Pressure on cashed-up BHP to boost dividends and buybacks

Pressure on cashed-up BHP to boost dividends and buybacks

Barry FitzGerald
February 12, 2011

LIKE Rio Tinto before it, BHP Billiton is expected to succumb to investor pressure for a greater share of its bonanza profits to be returned in the form of increased dividends and share buybacks.
When it comes to a share buyback, BHP is expected to at least double the $US5 billion ($A4.9 billion) share buyback unveiled by Rio on Thursday with its report of a record underlying profit of $US13.9 billion for (calendar) 2010.
BHP's profit report for the December half will be released on Wednesday morning.
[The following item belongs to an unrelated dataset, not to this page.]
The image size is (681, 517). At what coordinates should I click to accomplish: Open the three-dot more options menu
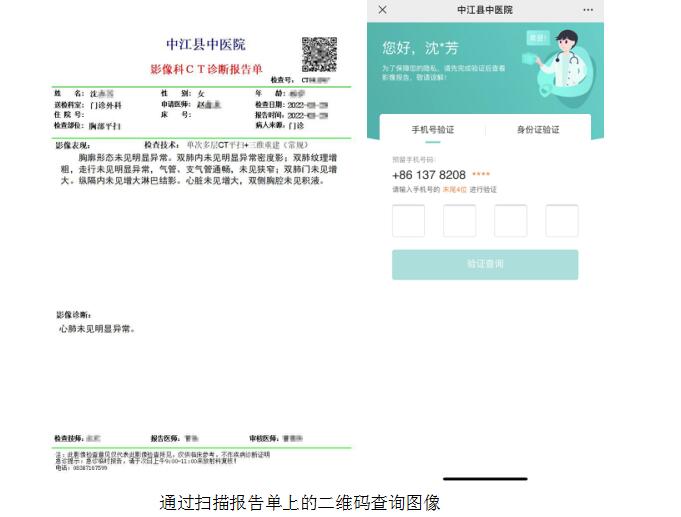(587, 10)
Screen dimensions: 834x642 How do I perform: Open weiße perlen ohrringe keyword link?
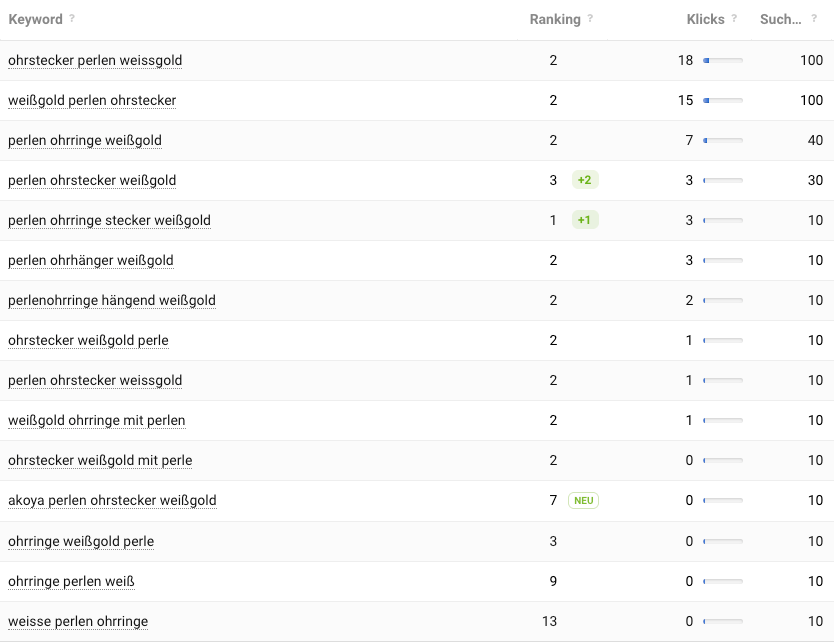78,621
While analysts had previously been tipping a $US5 billion buyback, that has now been cranked up to at least $US10 billion.
That was mainly due to the surprise factor in Rio's buyback. The thinking was that if Rio's view of the world and the prospect of its swollen cash flows continuing for the forseeable future supported its $US5 billion buyback decision, then BHP has to be good for at least a $US10 billion buyback, plus a sweetening of its interim dividend.
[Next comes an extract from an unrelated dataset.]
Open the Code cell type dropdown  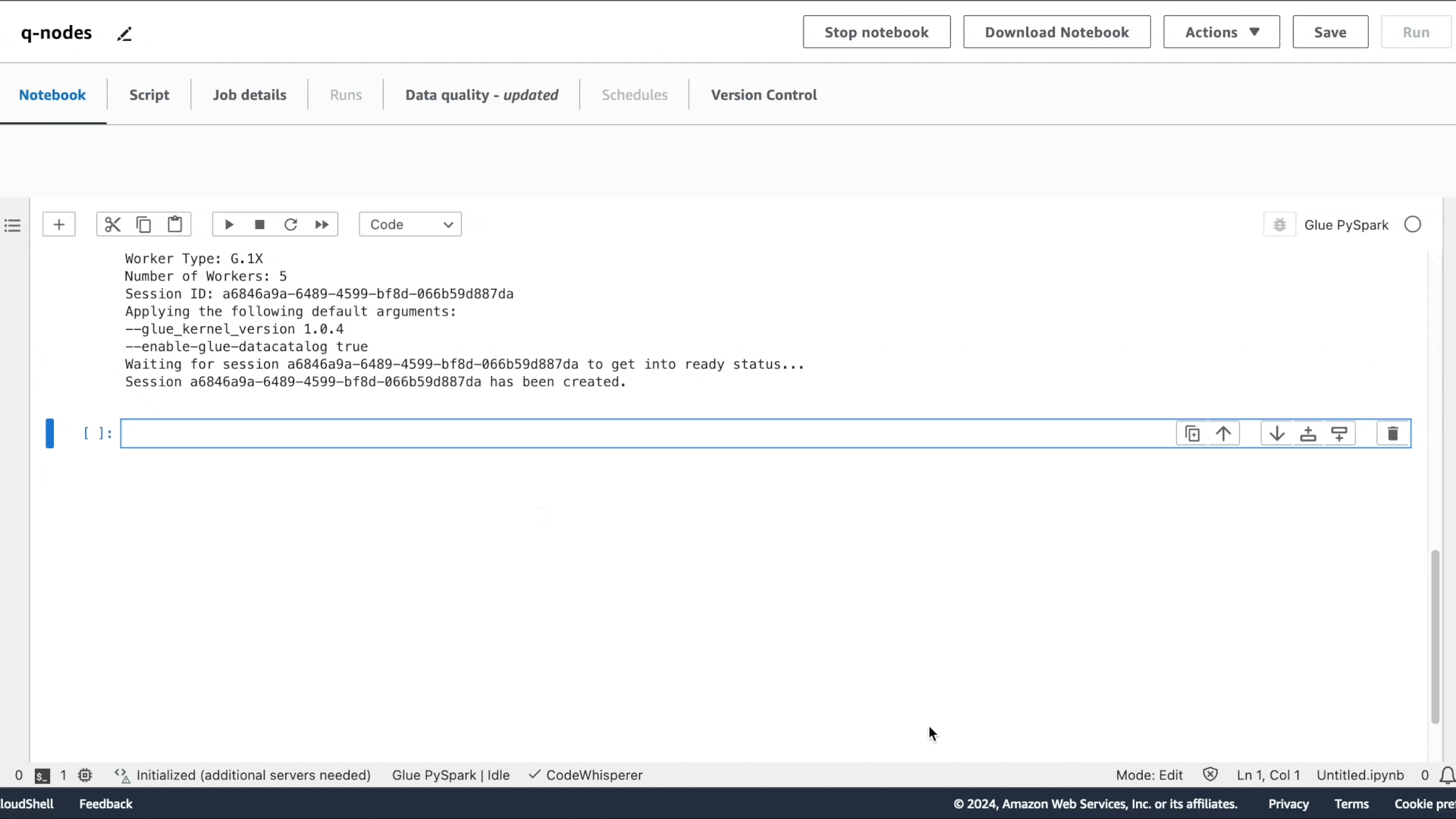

BHP's interim profit report is expected to put it well on to posting corporate Australia's first $US20 billion for the full June year.
The anticipated result for the June year of more than $US21 billion would represent a 68 per cent improvement on the $US12.7 billion posted for 2010 full year and would comfortably exceed BHP's previous best of $US15.39 billion in 2008.
Should BHP next week ''disappoint'' the market by not coming out with a $US10 billion-plus buyback and a dividend sweetener (Rio's annual dividend was 20 per cent higher than it had previously indicated), there will be an immediate suspicion that BHP is planning a mega-acquisition in the near-term, most likely in the oil and gas sector.
Following the failed $US40 billion takeover bid for Canada's Potash Corp in mid-November, BHP reactivated the remaining $US4.2 billion buyback of its London-listed shares from the $US13 billion buyback that was put on ice in late 2007 when it made a bid for Rio Tinto, which also failed.
Citigroup analysts have said that with forecast annual earnings before interest and tax of $US40 billion for the next four years and its notional debt net position, BHP has the ability to continue spending $US15 billion annually on capital expenditure. At the same time, it has the means to allocate $US5-$US10 billion annually to share buybacks and $US5-$10 billion annually to smaller acquisitions.